I've just read your post, with interest. I am unclear about a couple of
things, evidently about some written/unwritten rules of PCP operation.

>You write: > Yes, according to the individuality corrollary, individuals can create
> wide variety of dichotomous constructs, including religion-science.

Why is a corrolary needed to recognize that? We humans just do it, in
language, constantly, with no permission, concern, even awareness, often.

> question is: Is that the only dichotomy that can be created?

Of course not, given the nature of human nature (see above).

> Is it somehow a valid or natural one?

Who is to decide such a question? On what authority?

> Is science *really* in opposition to
> religion? -- well in some ways yes, in others no.

I could be wrong, but it looks to me like this is just your opinion---but
you are treating it like a fact.

> It seems to me, as others
> have articulated, the dogmatism-critical reflection dichotomy (and > others) like it are more useful in describing and evaluating systems >
that purport
> to describe the world.

You're certainly entitled to your opinion. I still disagree. I have
given my grounds, what are yours?

>Some versions of religion embody much critical
> reflection and little dogmatism; some people who call themselves > scientists
> do otherwise.

Now, just exactly how do we operationalize 'much critical reflection and
little dogmatism.' If we can't, then how can one make defensible
statements about the matter? So this must be just another opinion...but
presented as if it is somehow authoritative. Not nice.

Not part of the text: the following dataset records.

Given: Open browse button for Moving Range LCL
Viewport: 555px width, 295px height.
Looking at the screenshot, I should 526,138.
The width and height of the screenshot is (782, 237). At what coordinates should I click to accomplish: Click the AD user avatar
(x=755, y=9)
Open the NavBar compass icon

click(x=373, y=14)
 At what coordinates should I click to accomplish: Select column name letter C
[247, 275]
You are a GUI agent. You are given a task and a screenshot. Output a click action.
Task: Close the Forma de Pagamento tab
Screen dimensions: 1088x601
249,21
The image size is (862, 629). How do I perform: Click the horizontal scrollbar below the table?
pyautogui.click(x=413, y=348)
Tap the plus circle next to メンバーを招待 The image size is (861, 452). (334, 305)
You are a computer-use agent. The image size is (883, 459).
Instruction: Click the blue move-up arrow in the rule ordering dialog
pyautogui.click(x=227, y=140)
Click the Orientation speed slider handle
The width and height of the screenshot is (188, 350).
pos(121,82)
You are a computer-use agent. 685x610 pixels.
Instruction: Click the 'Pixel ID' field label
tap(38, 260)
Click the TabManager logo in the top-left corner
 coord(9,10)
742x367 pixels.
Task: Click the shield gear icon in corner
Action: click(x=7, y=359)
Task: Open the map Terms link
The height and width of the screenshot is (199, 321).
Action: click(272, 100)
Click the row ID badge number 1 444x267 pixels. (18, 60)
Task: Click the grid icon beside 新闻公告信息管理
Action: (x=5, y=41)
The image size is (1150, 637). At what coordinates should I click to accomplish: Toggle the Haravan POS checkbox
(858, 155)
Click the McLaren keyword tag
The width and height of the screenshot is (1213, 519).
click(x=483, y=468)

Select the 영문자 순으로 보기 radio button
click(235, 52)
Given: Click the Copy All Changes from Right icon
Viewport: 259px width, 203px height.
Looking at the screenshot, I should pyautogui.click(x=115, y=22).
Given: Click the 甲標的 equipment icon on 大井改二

> Remember: I can define individuality in contradistinction to dependence
> -- I get a very different construct if I define individuality in opposition
> to interdependence, or if I define dependence in opposition to lonliness.

Yes, or if you define it in contradistinction to Eskimo Pies. So what?

> There are many ways of parsing our experince.

What do you mean by that, and why can't you say it more plainly? I have
learned that the purpose of communication is to evoke the other to an
understanding like the one I am intending to evoke them to. In other
words, to be other-focused. Many of these conversations are not like
that, in my opinion. This is simply one example.

Mike, remember please, I intend no personal offense. I just want to get
at the truth of this matter. I thought you PCPers were Constructivists;
I'm getting real concerned that you're only constructivists. In which
case I'm in the wrong place, and simply interrupting your mind games.

On the other hand, as Dennis Miller says, I could be wrong.